• **What you have to do**:
Copy out the part of the records that opens with the line containing "Open the Advanced tab" and closes with the line containing "Select the 休闲", both of those lines included, with 97 added to every number in the click coordinates given as answers. Show only that part.

• **Data section**:
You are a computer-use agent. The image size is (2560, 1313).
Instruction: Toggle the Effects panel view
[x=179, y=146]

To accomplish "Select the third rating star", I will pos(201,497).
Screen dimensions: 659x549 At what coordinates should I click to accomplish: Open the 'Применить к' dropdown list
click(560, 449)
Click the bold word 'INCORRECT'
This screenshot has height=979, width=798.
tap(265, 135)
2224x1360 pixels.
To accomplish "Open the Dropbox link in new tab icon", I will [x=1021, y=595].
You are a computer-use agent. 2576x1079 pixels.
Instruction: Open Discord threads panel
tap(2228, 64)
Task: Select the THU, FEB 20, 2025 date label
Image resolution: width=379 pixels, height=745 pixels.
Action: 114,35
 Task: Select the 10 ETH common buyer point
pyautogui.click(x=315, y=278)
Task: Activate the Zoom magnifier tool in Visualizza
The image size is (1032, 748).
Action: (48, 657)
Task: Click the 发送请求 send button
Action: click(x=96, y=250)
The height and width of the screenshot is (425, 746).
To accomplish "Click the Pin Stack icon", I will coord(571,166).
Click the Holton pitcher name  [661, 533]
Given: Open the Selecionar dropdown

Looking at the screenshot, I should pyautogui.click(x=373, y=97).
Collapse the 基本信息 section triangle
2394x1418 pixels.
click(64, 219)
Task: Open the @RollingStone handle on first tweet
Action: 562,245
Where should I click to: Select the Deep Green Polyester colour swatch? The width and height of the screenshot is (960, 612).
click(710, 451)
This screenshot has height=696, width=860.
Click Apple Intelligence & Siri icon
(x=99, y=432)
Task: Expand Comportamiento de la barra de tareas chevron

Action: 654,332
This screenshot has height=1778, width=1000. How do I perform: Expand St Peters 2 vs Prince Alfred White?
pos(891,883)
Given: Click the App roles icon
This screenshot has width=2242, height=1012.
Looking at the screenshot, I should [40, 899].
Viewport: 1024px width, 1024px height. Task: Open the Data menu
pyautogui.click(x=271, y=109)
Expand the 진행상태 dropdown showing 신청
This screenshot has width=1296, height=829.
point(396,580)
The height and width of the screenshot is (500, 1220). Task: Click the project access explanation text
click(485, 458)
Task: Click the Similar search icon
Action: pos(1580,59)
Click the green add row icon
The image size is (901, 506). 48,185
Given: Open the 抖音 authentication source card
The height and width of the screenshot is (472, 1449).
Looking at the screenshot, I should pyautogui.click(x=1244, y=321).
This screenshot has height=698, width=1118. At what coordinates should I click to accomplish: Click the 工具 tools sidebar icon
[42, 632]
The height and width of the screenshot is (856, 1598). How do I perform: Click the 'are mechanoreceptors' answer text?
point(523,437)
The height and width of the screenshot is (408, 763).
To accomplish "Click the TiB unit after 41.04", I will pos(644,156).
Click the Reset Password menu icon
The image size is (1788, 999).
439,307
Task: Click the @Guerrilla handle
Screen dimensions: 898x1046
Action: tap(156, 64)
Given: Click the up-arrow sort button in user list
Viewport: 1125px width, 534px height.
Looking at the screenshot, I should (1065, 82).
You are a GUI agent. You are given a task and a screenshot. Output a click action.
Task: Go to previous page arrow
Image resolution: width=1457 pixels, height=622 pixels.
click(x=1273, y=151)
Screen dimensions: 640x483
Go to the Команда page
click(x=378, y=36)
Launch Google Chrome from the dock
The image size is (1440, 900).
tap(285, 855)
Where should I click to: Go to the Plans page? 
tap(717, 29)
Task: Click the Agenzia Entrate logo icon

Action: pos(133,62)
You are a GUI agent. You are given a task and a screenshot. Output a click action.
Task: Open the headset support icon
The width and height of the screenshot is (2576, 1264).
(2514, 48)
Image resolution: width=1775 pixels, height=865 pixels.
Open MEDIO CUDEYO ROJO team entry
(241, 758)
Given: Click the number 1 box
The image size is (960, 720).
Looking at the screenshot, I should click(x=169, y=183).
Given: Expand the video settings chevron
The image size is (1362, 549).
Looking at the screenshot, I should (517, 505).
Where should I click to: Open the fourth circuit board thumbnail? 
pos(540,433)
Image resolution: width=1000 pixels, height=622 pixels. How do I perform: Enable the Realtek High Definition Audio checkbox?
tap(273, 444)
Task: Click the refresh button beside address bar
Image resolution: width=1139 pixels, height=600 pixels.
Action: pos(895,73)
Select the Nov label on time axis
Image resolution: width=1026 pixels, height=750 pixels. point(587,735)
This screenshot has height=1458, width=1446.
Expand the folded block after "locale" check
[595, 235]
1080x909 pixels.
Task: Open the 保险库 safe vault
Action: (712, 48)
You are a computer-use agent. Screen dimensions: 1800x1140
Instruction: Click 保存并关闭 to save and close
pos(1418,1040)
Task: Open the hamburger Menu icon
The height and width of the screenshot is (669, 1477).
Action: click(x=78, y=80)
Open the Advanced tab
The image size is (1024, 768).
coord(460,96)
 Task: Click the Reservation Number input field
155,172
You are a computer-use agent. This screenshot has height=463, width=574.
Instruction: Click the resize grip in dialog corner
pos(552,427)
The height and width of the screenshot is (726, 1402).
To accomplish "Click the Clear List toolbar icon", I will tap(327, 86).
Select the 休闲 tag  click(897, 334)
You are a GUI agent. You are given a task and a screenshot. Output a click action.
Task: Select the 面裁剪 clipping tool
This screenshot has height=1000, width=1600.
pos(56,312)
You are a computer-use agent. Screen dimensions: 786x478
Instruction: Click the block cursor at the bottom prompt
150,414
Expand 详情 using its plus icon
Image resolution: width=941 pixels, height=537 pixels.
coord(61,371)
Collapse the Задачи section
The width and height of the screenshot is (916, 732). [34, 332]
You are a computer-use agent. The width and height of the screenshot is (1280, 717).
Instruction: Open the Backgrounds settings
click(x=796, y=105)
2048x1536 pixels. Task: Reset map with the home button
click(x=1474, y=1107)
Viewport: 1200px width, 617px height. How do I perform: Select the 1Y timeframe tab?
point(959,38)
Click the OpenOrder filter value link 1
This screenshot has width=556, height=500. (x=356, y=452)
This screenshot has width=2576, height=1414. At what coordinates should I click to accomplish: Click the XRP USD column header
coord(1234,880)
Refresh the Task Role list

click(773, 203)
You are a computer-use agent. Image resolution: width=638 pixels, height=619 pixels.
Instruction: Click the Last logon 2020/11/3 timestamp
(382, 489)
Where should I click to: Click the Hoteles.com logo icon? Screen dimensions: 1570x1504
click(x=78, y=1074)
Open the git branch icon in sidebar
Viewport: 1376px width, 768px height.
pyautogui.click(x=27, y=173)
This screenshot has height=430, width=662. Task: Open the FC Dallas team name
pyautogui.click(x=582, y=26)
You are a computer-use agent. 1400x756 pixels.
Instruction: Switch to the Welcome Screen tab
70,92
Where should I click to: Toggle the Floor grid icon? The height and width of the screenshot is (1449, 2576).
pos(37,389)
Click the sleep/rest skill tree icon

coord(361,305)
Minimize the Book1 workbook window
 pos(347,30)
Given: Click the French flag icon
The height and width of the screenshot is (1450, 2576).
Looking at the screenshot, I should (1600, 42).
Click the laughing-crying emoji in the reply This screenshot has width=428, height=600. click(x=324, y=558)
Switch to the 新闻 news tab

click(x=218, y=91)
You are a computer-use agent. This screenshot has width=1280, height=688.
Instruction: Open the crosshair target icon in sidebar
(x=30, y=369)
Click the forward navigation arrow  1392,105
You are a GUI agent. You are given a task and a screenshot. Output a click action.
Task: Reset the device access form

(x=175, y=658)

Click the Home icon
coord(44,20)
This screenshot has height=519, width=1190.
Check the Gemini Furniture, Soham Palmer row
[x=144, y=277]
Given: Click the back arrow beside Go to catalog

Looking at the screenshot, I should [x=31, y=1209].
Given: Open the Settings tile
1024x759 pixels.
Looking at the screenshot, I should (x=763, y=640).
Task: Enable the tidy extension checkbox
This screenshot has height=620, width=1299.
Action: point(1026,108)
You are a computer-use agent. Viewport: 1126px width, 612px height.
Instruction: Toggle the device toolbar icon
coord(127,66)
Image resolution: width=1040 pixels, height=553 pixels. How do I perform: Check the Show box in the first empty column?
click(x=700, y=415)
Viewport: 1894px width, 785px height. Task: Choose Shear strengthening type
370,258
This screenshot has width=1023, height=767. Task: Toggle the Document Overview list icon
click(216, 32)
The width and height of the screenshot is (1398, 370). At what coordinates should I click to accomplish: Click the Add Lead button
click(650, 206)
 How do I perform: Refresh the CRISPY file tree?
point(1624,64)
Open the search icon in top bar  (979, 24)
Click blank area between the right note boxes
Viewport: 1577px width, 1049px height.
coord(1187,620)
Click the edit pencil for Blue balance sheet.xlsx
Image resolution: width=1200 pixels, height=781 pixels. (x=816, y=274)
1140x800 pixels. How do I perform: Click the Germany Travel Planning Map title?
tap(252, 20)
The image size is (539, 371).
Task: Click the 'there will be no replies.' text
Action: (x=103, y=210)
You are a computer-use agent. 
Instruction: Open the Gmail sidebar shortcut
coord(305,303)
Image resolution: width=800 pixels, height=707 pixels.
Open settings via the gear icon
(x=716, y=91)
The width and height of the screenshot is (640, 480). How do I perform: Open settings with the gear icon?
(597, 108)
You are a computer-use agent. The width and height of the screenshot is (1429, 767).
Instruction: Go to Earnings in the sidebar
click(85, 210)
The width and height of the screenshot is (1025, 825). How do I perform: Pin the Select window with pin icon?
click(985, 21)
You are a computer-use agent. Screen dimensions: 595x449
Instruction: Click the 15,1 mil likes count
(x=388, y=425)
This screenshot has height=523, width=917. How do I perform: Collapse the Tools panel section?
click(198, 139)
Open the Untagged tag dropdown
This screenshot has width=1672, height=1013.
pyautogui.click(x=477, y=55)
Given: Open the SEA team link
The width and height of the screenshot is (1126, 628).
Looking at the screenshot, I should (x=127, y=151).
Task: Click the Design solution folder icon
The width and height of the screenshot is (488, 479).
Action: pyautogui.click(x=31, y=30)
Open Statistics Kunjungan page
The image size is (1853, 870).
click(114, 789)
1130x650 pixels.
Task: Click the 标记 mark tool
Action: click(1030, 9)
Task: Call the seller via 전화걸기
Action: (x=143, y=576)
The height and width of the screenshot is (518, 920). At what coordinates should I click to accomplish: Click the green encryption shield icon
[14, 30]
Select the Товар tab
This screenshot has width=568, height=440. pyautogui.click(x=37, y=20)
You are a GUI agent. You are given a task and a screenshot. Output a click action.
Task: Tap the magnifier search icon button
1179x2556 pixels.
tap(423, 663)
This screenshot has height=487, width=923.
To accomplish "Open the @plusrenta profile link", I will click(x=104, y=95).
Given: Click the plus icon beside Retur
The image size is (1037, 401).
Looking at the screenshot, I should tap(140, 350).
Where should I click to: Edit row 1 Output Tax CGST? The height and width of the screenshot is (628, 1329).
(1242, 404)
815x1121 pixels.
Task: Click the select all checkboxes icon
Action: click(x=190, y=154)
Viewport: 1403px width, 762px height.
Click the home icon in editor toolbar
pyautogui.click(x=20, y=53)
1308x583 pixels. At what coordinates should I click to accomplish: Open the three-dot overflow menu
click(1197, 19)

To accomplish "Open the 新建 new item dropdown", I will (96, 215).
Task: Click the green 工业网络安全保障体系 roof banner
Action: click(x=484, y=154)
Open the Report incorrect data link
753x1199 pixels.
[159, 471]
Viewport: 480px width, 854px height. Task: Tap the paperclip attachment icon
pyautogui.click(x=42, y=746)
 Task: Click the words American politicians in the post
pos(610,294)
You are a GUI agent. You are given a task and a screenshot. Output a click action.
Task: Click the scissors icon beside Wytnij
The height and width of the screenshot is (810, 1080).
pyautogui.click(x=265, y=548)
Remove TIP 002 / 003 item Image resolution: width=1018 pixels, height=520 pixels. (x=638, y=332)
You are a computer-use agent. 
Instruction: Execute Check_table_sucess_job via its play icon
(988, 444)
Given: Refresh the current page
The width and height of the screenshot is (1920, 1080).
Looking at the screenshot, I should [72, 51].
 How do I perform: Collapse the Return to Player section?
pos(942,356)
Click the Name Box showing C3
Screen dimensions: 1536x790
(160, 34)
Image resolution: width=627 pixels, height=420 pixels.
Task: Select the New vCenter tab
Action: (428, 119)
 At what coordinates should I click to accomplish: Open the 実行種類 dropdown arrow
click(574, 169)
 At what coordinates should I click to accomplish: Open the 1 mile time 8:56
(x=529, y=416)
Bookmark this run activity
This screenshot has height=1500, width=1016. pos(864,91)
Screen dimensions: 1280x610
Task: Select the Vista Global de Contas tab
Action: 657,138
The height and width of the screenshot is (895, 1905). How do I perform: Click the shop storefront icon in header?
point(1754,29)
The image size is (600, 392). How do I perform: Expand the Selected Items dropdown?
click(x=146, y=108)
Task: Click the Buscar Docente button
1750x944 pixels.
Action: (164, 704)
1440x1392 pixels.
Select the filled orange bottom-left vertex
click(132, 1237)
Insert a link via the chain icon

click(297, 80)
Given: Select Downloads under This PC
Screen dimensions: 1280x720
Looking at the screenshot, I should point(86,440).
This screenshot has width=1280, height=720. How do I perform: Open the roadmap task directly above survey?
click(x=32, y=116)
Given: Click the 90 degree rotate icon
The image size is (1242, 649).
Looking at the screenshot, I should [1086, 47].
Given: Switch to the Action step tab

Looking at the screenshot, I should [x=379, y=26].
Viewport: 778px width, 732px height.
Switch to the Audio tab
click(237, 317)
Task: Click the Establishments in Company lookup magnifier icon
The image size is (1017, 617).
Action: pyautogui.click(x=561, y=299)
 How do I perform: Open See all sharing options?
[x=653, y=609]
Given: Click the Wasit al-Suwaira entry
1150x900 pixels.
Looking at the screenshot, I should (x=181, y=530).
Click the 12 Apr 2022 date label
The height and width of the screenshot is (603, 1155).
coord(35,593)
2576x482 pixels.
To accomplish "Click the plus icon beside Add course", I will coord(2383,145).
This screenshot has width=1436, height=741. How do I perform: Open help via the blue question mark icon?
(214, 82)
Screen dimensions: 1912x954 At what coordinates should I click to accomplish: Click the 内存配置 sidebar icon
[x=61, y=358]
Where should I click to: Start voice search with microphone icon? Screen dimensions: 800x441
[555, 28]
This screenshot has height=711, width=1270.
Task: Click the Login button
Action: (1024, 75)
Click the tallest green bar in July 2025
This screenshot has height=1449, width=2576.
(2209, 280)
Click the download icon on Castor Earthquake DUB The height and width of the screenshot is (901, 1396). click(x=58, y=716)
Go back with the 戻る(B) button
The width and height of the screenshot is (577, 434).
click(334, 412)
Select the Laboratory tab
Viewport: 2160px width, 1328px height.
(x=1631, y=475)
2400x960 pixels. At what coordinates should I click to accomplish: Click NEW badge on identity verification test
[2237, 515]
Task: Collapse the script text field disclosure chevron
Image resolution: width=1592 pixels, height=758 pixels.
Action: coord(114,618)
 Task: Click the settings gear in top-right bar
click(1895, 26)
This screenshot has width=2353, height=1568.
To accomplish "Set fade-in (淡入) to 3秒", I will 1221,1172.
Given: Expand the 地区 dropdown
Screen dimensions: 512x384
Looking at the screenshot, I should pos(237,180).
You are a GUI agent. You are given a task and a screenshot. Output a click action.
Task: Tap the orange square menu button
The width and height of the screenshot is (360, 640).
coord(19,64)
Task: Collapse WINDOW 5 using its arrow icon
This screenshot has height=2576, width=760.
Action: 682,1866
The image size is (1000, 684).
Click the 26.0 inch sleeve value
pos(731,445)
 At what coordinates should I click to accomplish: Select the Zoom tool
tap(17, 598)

• **Exercise answer**:
Open the Advanced tab
The image size is (1024, 768).
coord(557,193)
 Task: Click the Reservation Number input field
252,269
You are a computer-use agent. This screenshot has height=463, width=574.
Instruction: Click the resize grip in dialog corner
pos(649,524)
The height and width of the screenshot is (726, 1402).
To accomplish "Click the Clear List toolbar icon", I will tap(424, 183).
Select the 休闲 tag  click(994, 431)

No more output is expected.